▸ STATED TASK 1
Among the rows further down, copy out everything from the line containing "At what coordinates" down to the line containing "[x=2073, y=646]", word for word, leaving out the pictures.

IpoIB transfer rate 70 mb/s......

Hello, i’m trying to create a home lab with infiniband hardware, here is my setup :

1 x Qlogic 12300-BS01 (Subnet manager integrated) flashed with latest intel firmware

1 x Poweredge r300 with mellanox hca MHQH19-XTC (flashed with latest mellanox firmware)

1 x Poweredge r300 with mellanox hca MHQH19-XTC (flashed with latest mellanox firmware)

On each server i installed esxi 5.5, hca drivers, ofed… etc. (i followed this guide Erik Bussink | InfiniBand install & config for vSphere 5.5) http://www.bussink.ch/?p=1306

On vcenter server i created a distribuited switch, assigned the 2 hca MHQH19-XTC and set the switch vmkernel mtu at 4096

I created 2 linux servers assigned as network card just the hca MHQH19-XTC (not the server network card), assigned private ip address (servers pinging eachother) and i tried to transfer 10GB file between the 2 server but the transfer speed its ridiculous not more than 70 Mb/s… somebody can help me to understand what’s wrong in my configuration ?

Thanks

is it faster if you connect the two machines directly without switch? Do you see errors on the link?

Could you test with something like mpi pingpong?

Infiniband HOWTO: OpenMPI http://pkg-ofed.alioth.debian.org/howto/infiniband-howto-6.html

Hi,

It looks like your HW components are all QDR capable (you didn’t mention which cables you are using though).

My vote is also for a simple and plain Linux installation (give up on the VMware for now) and check performance then.

One thing people trip on many times - the server’s PCI bus capabilities: make sure your HCA cards are installed on a Gen2 or Gen3 PCI-e bus AND… that the BIOS has the correct settings to enable the latest PCI speed.

▸ STATED TASK 2
Summarize the InfiniBand thread in two sentences.

▸ DATA RECORDS
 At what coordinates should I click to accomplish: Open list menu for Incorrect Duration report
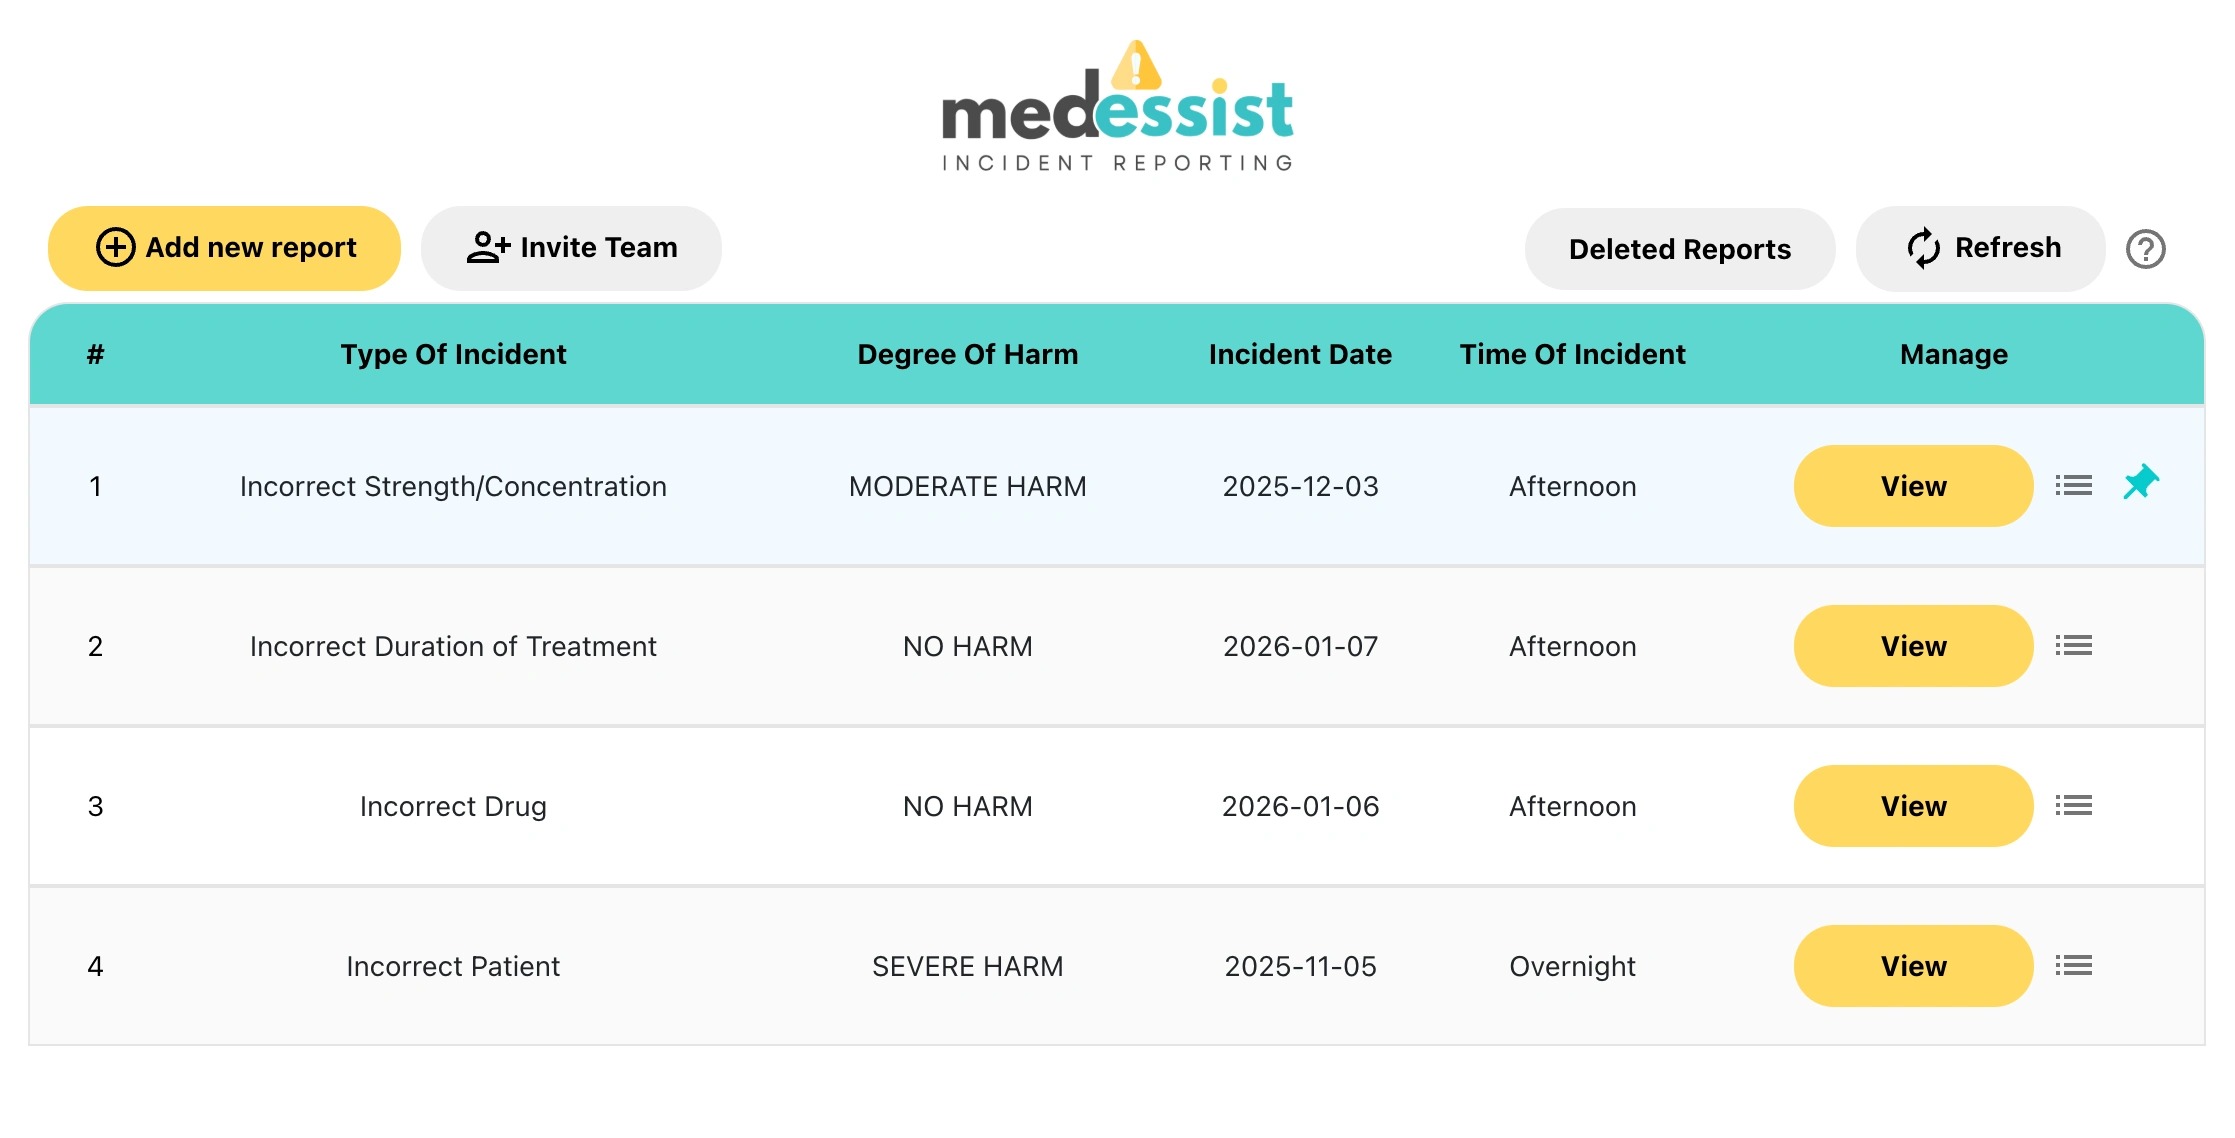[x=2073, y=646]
==
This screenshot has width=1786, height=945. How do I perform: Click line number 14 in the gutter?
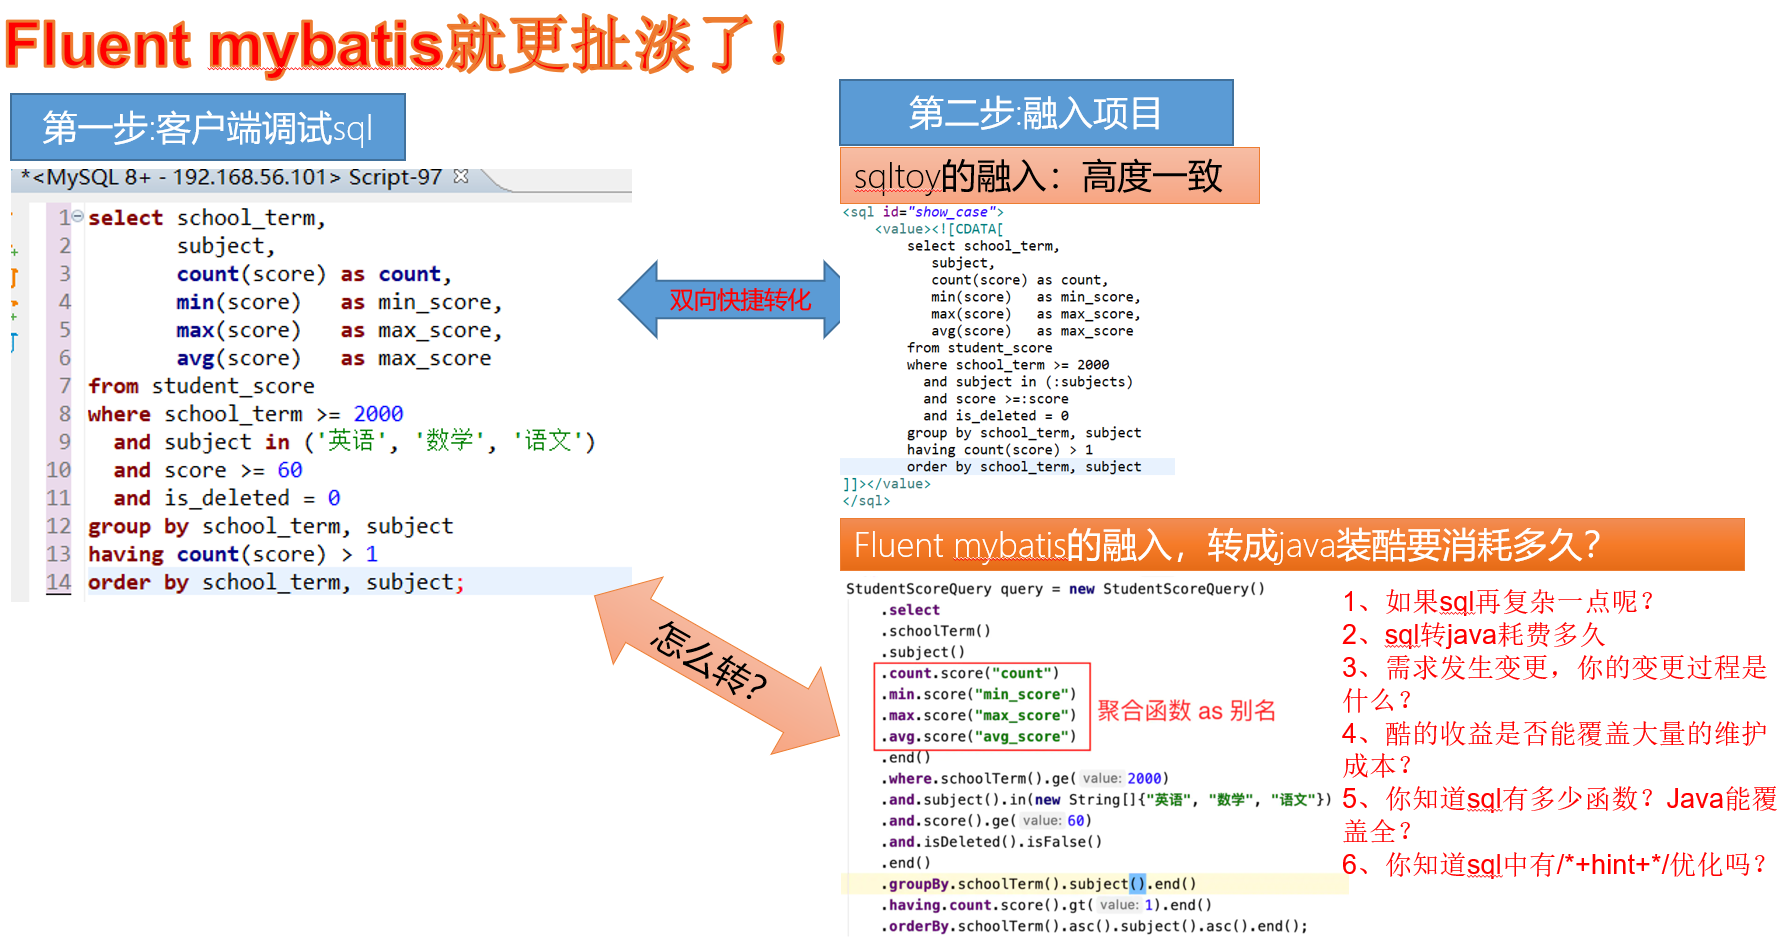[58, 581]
* * *
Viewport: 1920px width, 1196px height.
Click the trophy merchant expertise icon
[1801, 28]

▸ REPLY 1
 At what coordinates should I click to accomplish: Open list menu for Incorrect Duration report
[x=2073, y=646]

▸ REPLY 2
A user building a home InfiniBand lab has a QLogic switch and two PowerEdge R300 servers with Mellanox MHQH19-XTC HCAs running ESXi 5.5, and reports that file transfers between two Linux servers reach no more than 70 Mb/s. Replies suggest connecting the machines without the switch, checking for link errors, testing with MPI ping-pong or a plain Linux installation, and making sure the HCAs sit on a Gen2 or Gen3 PCI-e bus with BIOS settings that enable the latest PCI speed.